Unplanned does a great job in opening up the topic it wants to tackle - abortion. Back when the RH Law was still a bill, proponents of the bill really wanted to highlight the access to information about a woman's choices about family planning. If the same people want to push for legalization of abortion here in the Philippines, they should be honest and show this movie to the woman who wish to have an abortion. Unplanned shows, as graphically as it's allowed to, how abortions are carried out and what actually happens during abortions - both surgical and chemical.
Those scenes, which actually show what abortion really looks like can be very chilling. I had to remind myself that I wanted to see this movie so I can put the test my convictions (I am pro-life) and so I had to force myself to watch the everything. And it can be a trial for someone like me who gets grossed out very easily.
I appreciate the honesty of the movie, in that, it shows that almost everyone, pro-life and pro-choice, truly believed they're doing the right thing. The clinic even had some Catholics working in the abortion industry. I am not surprised in the slightest. I belong to a charismatic community (BLD) and one of the people I look up to in that community mentioned to me that he supports the RH Law even though it has been pronounced by the church as against church teaching. It's the common dilemma of, "I don't want to take this choice away from other people," which does indeed sound noble and as such, many religious people will fall into that trap.
The movie does also show the negative sides of both pro-life and pro-choice sides and especially criticizes the negative side of the pro-life movement going so far as putting into the mouth of one of the main characters that they weren't with "them", officially distancing herself from misguided pro-lifers who think calling other people "murder" would get other people on their side.

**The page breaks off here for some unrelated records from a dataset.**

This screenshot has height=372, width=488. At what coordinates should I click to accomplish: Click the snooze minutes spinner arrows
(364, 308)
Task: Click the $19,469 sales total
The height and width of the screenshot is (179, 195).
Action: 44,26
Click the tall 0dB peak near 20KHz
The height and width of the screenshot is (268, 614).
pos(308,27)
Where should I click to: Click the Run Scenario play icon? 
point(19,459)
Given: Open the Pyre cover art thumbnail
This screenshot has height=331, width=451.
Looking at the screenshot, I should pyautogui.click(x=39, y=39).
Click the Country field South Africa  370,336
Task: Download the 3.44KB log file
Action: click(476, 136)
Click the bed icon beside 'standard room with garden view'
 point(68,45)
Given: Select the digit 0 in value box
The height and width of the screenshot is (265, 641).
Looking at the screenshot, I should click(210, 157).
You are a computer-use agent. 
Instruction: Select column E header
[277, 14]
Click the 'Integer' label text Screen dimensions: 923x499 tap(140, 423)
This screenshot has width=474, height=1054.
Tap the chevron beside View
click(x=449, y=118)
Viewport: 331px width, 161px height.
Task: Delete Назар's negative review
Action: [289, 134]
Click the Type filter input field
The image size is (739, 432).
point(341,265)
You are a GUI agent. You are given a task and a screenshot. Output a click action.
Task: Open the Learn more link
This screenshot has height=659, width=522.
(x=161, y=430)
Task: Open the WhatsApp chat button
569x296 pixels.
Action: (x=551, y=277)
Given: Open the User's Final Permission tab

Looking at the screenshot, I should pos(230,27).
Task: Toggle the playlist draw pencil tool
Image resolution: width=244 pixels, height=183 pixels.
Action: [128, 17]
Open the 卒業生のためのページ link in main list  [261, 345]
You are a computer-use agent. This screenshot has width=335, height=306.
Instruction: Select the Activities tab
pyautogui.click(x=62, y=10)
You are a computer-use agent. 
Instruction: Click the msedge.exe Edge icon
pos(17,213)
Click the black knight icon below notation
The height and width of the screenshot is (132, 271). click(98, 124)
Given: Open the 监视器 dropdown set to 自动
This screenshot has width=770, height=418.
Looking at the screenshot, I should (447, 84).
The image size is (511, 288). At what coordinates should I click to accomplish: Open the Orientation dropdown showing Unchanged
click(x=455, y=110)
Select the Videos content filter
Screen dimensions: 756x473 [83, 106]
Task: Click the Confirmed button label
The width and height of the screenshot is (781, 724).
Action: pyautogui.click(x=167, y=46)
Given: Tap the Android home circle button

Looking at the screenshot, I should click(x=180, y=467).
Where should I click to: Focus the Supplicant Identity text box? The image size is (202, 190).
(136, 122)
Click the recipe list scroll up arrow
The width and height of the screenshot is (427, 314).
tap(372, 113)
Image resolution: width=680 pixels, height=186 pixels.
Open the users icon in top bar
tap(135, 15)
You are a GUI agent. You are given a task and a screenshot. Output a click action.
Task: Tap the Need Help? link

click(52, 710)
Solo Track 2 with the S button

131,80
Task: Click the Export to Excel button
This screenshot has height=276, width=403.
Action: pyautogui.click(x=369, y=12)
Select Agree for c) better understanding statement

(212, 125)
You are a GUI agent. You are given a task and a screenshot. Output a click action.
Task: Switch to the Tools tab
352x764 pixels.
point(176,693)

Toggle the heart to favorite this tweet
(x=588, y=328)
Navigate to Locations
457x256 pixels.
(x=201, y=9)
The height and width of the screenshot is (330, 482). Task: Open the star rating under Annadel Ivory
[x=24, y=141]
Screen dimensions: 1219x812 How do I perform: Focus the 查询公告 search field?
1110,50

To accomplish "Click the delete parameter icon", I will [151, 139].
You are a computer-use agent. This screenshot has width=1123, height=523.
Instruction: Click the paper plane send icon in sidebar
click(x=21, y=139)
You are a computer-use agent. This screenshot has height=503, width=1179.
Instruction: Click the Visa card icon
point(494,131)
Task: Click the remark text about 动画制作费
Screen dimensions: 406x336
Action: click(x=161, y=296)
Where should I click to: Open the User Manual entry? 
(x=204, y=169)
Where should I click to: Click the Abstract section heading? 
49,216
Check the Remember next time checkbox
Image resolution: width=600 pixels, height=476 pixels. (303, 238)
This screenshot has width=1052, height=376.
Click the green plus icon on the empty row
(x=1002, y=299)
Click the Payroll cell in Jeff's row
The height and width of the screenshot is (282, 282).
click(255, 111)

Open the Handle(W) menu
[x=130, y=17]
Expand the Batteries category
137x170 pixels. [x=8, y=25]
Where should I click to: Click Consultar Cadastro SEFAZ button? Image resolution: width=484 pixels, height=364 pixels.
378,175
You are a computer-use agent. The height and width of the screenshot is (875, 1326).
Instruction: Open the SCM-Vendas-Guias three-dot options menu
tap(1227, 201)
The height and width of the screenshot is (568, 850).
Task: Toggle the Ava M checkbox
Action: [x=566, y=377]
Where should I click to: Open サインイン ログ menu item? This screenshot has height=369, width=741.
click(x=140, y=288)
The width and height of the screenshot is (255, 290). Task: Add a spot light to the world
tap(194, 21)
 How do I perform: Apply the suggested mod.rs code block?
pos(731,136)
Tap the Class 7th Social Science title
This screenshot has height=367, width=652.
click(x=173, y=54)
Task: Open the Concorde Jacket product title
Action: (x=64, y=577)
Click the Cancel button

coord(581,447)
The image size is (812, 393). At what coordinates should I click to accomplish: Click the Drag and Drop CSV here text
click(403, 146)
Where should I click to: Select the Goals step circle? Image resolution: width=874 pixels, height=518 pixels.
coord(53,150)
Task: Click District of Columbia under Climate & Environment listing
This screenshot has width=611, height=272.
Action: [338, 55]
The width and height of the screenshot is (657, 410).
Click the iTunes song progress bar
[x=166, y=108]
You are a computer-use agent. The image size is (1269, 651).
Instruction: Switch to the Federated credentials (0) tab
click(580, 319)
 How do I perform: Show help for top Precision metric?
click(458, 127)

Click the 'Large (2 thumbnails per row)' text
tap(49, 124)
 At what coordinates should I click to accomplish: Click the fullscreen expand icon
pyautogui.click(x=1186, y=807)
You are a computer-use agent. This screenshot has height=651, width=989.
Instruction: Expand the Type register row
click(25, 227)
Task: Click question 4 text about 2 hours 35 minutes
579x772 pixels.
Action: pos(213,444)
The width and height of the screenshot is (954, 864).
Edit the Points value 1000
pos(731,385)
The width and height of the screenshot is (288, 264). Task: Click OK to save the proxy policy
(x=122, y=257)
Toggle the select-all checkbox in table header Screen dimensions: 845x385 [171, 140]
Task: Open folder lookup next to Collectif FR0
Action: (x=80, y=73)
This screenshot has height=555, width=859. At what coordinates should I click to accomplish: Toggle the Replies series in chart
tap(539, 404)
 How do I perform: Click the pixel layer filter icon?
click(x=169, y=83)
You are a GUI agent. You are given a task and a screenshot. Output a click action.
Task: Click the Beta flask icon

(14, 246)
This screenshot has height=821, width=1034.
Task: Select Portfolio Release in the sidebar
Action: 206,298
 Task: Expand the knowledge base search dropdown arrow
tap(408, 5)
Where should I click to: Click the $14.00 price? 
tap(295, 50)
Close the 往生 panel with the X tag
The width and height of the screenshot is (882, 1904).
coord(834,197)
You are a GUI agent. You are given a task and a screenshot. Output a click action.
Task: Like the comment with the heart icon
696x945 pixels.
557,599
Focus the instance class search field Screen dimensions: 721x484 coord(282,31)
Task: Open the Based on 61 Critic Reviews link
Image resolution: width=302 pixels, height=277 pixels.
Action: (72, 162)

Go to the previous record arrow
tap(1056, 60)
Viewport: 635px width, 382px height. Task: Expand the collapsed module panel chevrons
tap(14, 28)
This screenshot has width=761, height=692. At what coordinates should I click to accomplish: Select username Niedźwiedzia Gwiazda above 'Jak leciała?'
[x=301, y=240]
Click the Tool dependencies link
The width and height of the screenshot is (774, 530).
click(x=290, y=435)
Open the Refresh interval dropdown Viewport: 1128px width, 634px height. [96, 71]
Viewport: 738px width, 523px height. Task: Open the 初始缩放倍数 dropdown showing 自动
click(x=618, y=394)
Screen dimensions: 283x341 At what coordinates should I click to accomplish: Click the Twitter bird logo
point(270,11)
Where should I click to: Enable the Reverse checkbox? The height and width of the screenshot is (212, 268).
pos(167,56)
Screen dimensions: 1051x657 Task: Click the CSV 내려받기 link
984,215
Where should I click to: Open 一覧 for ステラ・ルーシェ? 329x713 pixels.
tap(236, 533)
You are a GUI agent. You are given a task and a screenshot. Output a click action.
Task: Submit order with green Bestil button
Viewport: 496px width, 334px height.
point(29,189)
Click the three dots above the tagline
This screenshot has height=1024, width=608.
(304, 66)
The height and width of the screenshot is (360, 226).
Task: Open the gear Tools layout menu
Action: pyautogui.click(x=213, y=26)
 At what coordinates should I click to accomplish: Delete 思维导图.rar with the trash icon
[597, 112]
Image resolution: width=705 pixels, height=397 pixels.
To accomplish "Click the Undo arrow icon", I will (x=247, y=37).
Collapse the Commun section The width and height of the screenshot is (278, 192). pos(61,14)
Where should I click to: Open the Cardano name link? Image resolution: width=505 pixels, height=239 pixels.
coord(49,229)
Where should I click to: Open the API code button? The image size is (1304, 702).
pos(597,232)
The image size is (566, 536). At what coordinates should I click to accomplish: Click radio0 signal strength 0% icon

It also does expose the abortion industry for what it is - an industry. As such, it's goal is to make money. It claims to be a protector of women's rights but mostly, they really are just a business trying to make more money money for themselves. It would be like a 5-star restaurant claiming to be a champion for feeding the poor and disenfranchised with what's on their menu. Organizations like Planned Parenthood have quotas to meet. The line, "safe, legal, and rare" no longer hold.
I did a bit of digging into this and it really doesn't take much digging at all. Right in the Planned Parenthood website, you'll find statistics into the effectiveness of different kinds of contraception. This was one of the talking points in pushing for the RH Law in the Philippines. The only figure we really hear about is that condoms are 98% effective. This is what pro-RH Law politicians claim is the solution to over population especially in poorer areas.
https://www.plannedparenthood.org/learn/birth-control/condom/how-effective-are-condoms
In other words, condoms promise 98% efficiency (I'm being generous here) while delivering 85% efficiency with continued use. This is actually how abortions are sold. You already have a couple who bought into the deception that they won't get pregnant. It only takes a little chiding to convince them they're not ready to be parents and actually sell an abortion.
It's a clever business model and one which was bared in the film though not mentioning this much detail. Now, this film won't convince everyone to be pro-life but what it can do is spark the conversation. And it does that very well. One thing everyone I hope can actually agree on, is that abortion providers shouldn't be treated as champions of women's rights. They should be treated as businesses (a health care provider) and they should be held liable to every human being who comes into their facility.